It is a good thing that people are protesting the serious transfer of wealth and power that has taken place in recent years, because increasing inequality ruins social trust.
Yes, it’s complex to recover trust, but it can start simply. Here are three steps.
1. Promote personal character. Don’t fudge your taxes. Don’t lie, don’t ask others to do so, and just say no to those who ask you to do so. Teach your children. Thank people who do good and shame those who don’t. Stick your neck out a little. On alternate Thursdays, pay the toll for the car behind you. Pick out a small sum of money and give it to a charity that needs it more than you do.
2. Promote better thinking. We have seen the result of four decades of economists who think that markets are self-clearing and that financial institutions will self-regulate out of concern for their reputation; business theorists who preach competition instead of collaboration; CEOs who think the purpose of a company is to raise shareholder wealth; and politicians who think either that government is a feeding trough or that interstate highways are communist plots.
The result is not good, and much of the trouble arises from bad beliefs. We will not solve our problems through belief in econometrics, patent litigation, or demonization of foreigners. Tell the b-school professors, the law schools, the think tanks and the industry associations to apply their talents to understanding and building systems around collaboration instead.
We are, in fact, all in this together.
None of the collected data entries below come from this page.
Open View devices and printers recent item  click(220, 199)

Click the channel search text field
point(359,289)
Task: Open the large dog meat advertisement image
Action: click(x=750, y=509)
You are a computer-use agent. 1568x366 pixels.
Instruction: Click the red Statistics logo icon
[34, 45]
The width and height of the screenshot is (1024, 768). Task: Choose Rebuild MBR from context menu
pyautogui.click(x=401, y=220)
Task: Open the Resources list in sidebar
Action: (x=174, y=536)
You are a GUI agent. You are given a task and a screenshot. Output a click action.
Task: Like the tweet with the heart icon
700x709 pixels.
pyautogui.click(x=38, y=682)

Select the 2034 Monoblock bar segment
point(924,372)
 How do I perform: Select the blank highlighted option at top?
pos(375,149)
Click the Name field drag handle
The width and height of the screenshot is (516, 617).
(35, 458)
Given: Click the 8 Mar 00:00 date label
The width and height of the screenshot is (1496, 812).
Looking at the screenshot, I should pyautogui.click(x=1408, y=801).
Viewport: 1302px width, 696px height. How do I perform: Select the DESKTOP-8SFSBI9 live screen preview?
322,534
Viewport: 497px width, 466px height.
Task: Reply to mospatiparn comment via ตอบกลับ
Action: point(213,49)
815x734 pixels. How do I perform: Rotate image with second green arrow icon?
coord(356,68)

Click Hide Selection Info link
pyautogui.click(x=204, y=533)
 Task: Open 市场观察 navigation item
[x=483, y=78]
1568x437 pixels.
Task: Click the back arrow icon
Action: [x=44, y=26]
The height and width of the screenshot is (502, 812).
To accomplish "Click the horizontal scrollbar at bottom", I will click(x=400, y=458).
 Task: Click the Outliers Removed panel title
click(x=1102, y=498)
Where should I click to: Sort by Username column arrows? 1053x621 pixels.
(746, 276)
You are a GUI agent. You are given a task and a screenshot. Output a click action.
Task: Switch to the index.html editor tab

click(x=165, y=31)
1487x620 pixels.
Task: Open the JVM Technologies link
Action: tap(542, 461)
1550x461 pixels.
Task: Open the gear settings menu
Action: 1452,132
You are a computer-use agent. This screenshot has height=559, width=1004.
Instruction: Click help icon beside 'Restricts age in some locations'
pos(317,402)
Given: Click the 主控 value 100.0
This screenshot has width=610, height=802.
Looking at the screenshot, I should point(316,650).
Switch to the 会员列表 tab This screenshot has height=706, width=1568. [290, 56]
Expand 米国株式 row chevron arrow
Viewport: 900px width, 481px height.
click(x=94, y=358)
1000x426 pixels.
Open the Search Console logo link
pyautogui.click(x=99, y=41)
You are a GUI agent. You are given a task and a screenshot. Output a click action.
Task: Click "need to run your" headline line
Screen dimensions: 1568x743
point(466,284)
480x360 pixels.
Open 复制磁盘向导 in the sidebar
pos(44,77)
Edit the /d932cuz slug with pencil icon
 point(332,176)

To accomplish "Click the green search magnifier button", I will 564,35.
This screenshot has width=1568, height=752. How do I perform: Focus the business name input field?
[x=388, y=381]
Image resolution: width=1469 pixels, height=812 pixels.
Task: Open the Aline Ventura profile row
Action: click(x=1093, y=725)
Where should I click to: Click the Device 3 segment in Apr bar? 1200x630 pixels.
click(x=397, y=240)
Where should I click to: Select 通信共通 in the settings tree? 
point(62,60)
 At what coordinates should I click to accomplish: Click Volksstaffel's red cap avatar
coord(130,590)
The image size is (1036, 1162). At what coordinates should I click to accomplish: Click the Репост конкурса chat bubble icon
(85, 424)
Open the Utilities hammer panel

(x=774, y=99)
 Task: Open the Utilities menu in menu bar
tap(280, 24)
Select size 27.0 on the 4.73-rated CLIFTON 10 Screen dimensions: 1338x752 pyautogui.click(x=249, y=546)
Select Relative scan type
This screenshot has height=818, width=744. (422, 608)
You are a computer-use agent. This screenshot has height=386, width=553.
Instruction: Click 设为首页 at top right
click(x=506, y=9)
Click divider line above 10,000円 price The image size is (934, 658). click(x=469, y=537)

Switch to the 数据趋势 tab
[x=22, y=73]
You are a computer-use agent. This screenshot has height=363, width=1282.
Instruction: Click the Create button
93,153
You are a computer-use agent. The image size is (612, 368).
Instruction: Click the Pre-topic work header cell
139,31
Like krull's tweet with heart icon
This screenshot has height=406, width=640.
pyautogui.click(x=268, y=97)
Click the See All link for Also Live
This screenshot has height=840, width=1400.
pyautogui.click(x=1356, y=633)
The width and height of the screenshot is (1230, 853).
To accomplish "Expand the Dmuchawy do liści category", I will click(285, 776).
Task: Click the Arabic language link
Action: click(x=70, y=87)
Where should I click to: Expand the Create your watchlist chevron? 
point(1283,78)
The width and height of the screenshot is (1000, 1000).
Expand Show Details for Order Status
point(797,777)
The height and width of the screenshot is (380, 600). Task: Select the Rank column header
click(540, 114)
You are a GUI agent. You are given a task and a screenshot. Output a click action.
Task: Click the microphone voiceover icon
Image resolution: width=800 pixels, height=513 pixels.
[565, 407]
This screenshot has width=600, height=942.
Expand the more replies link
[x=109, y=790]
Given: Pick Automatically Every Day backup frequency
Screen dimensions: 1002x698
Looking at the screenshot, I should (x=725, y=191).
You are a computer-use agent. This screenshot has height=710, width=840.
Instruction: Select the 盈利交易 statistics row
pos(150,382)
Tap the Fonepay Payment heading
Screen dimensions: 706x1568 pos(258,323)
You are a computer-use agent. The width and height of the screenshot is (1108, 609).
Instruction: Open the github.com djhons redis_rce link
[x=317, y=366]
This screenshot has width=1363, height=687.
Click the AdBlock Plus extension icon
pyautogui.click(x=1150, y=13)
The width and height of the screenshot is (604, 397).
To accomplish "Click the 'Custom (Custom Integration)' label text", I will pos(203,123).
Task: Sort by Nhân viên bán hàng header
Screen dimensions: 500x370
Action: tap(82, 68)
We need to start believing it so we can act on this belief.
3. Promote better politicians. Don’t support simplistic ideologies. Stop contributing to single-issue pressure groups. Scream for campaign finance reform; on everything else, stop screaming.
Read up. On alternate Tuesdays, watch Fox or CNBC, whichever one you makes you uncomfortable. On alternate Fridays, read a foreign newspaper online. Don’t give money to, talk about, or vote for candidates who out-negative their opponents. Support those with a message and a plan of their own.
Tell the media, the politicians and anyone who wants your support that you’re done with vague platitudes and simple slogans. Tell them you want the truth.
Ask them, “Why should I trust you?” And don’t settle for an answer you can’t believe in.